第3話 執事
楕円形の廊下の天井の両端は、観葉植物に光が当たる工夫がなされていた。白い壁に観葉植物の緑が、非常にリラックスさせる。そのような効果も考えているのだろう。
廊下の行き先が、行き止まりになっているのだが、とにかく先を行くしかない。行き止まりだと思っていたところは、白い壁に見えた自動ドアになっていた。ドアが開き中に入ると円形の玄関ホールに出る。床に反響する靴音が大きくなった。
床にはピンク色の大理石が敷かれ、壁には数枚の絵画がかけられていた。中央には、上の階へ続く黒く塗られた螺旋階段があった。その手前に、紺のスーツに蝶ネクタイを締めた白髪を2ブロックに分けた60代半ばの男性が立っていた。こちらの姿を見つけると、深々と頭を下げた。少し安心した。一瞬、蝋人形に見えたからだ。やっと人に会えて正直嬉しかった。
「蛇食様。お待ちしておりました。執事の石田でございます。こちらの螺旋階段をお上がりください。自動ドアの奥のカウンターの上に電話があります。受話器を取り米印を押して、03と番号を打ってください。西崎の部屋に繋がります」
そう穏やかな口調で話しかけて来た。手すりに掴まり螺旋階段を上がる。螺旋階段の先には、宇宙船の開口部のようなデザインになっており、天井には円盤型の照明器具がついていた。
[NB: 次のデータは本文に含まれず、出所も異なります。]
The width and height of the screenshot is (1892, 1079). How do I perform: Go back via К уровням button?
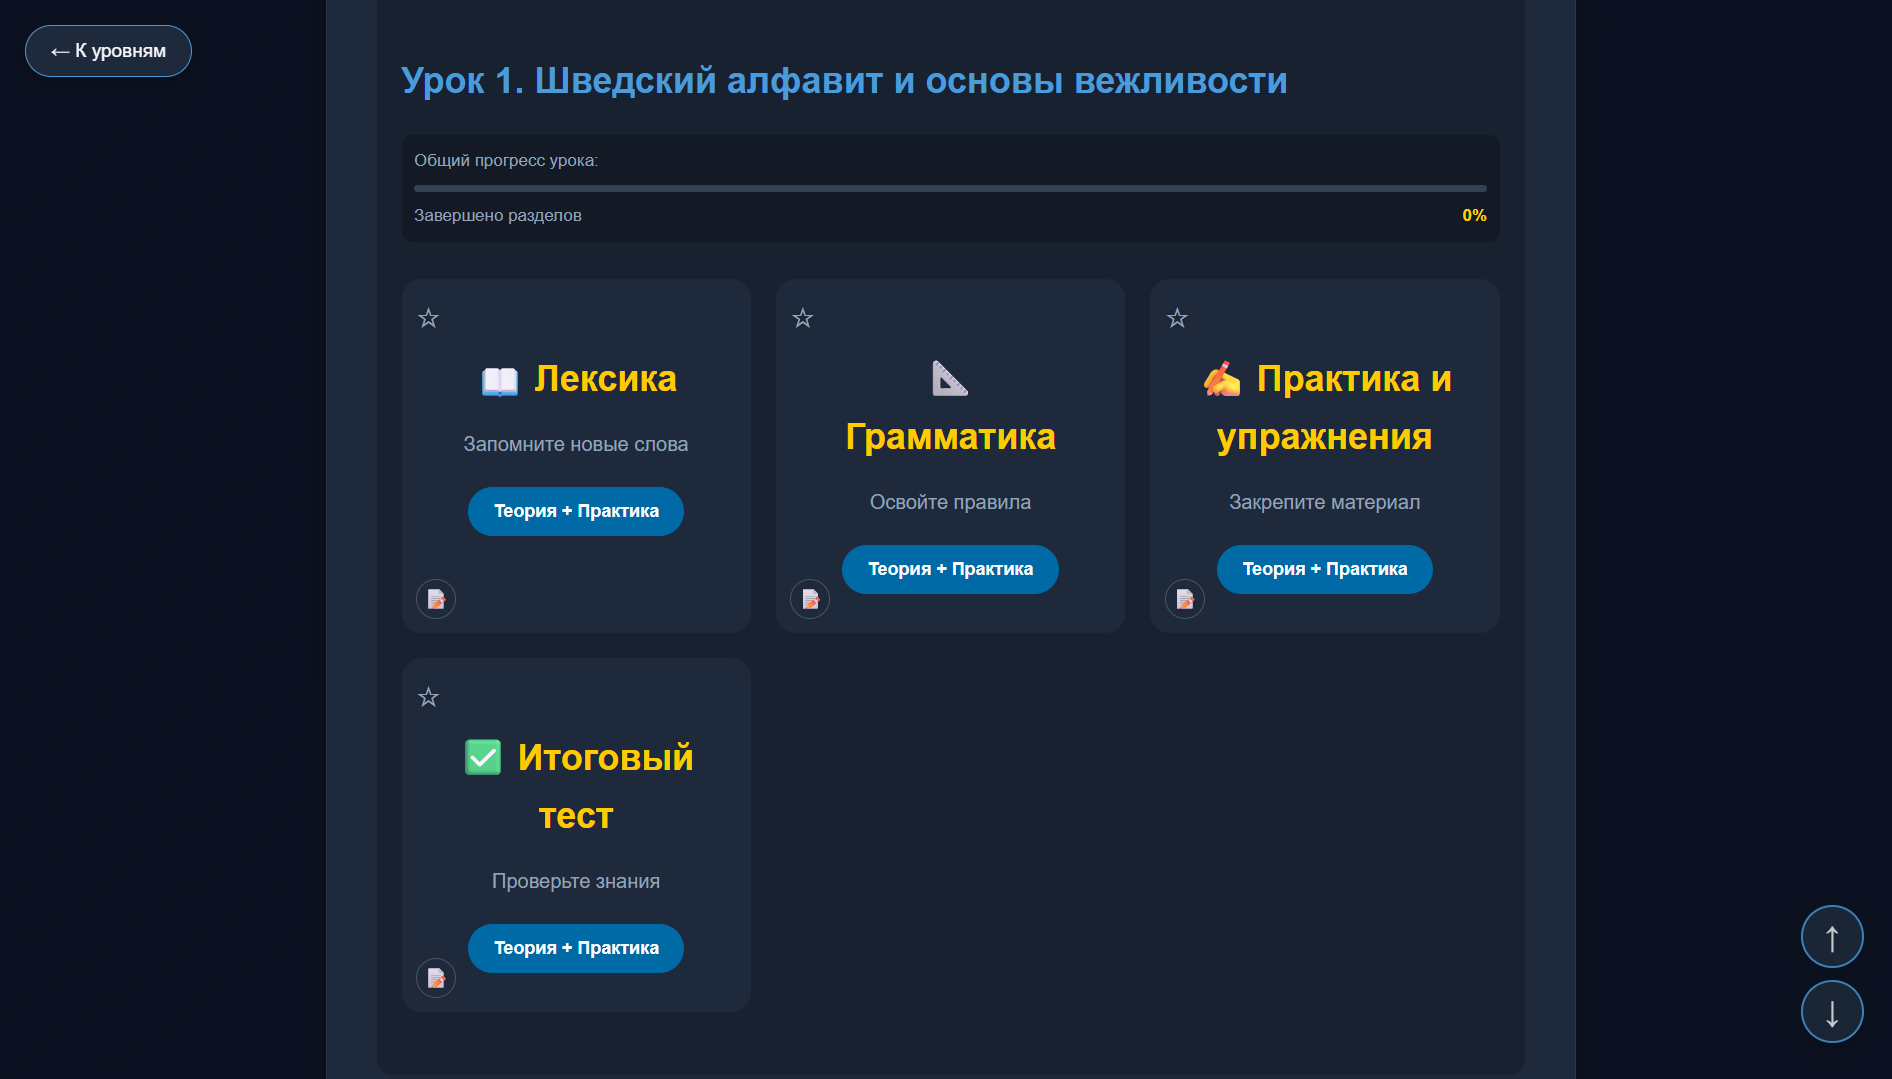click(x=108, y=51)
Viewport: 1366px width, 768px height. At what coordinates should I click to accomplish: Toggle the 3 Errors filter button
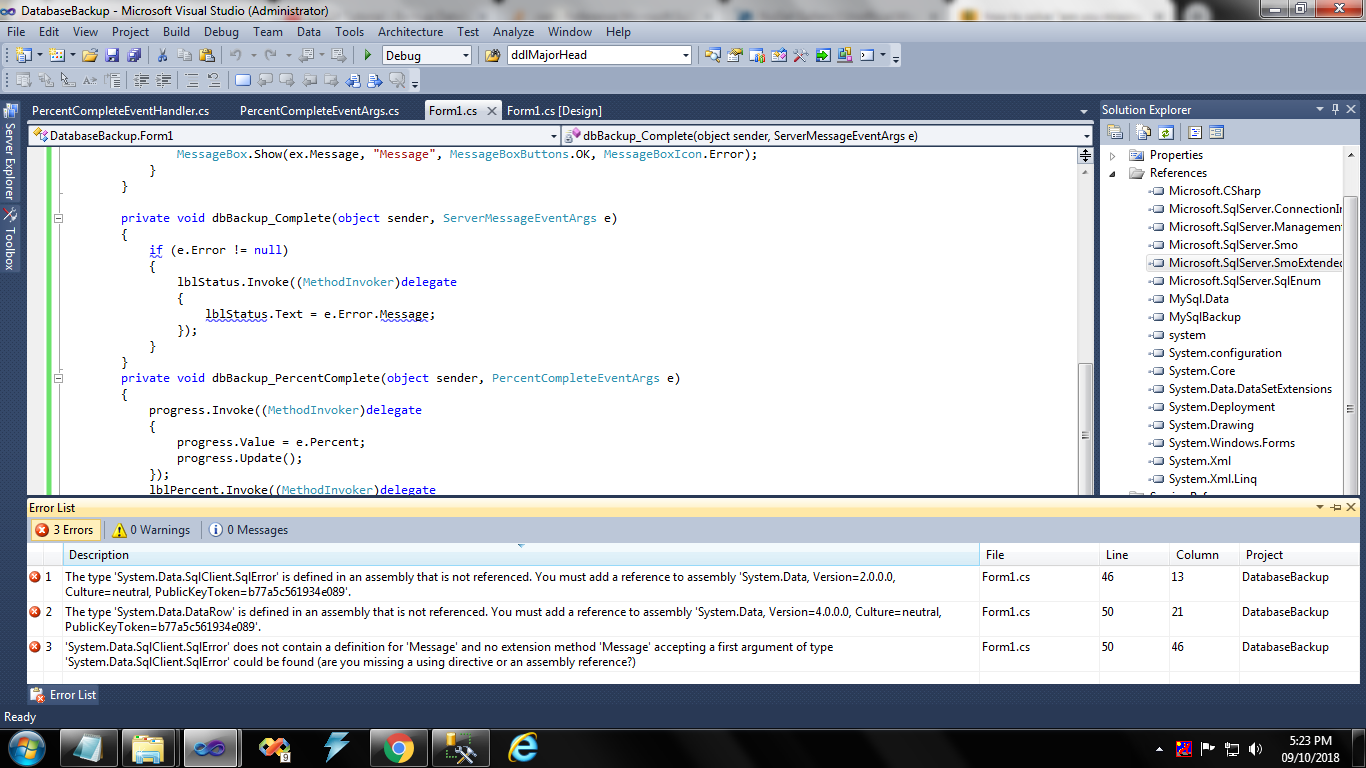click(x=64, y=530)
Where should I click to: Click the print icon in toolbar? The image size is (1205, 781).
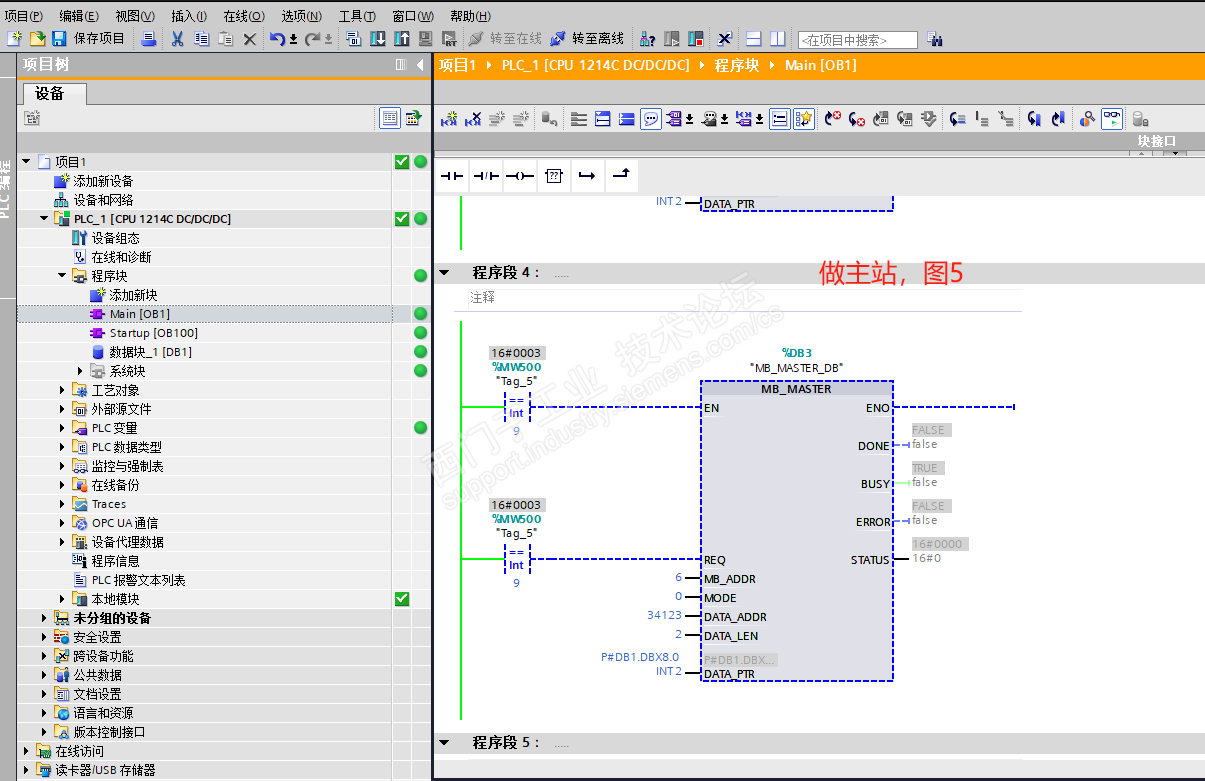click(x=148, y=39)
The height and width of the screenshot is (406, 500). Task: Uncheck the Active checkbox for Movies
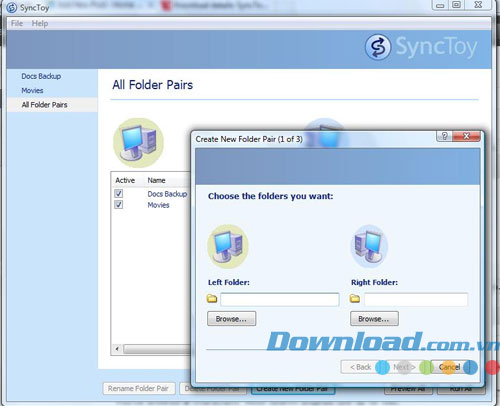click(119, 205)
螺旋階段を上がると、また白い大理石が敷いてある玄関口が出てきた。自動ドアが開き、白いカウンターが正面にあった。各部屋に繋がる内線番号が書いてあった。受話器を取り、石田から言われた通りの番号を押した。
「ツーツー」と内線が繋がる音がした。
「はい」
「蛇喰です」
「ようこそ。カウンター横にあるエレベーターで3階にお上がり下さい」
「かしこまりました」
そう言って受話器を下ろした。自分自身で話した言葉に驚いた。「『かしこまりました』」だって?大阪府警の刑事だった時代にはおよそ考えられない言葉遣いだった。
エレベーターのスイッチを押すと、ドアが開き中に入った。3Fのボタンを押すと、「上にまいります。ドアが閉まります」と、エレベーターが喋った。ドアが閉まり3階に着いた。エレベーターのドアが開いた。玄関ホールのような場所に出た。ドアをノックする。
「どうぞ」
その声に反応し、ドアを開けて驚いた。どこもかしこも皆、ピンク色だった。勾玉の形をした机の前に、派手な化粧をしたピンク色の上下のスーツを着た女性が立ち上がった。以前活動していた女性政治家のようだった。
「ようこそおこしへ」
そう言って、白い片手を差し伸べた。
西崎を見て年齢を推測する。50代半ば?30代前半くらいにしか見えない。処女の生き血でも吸っているのだろうか?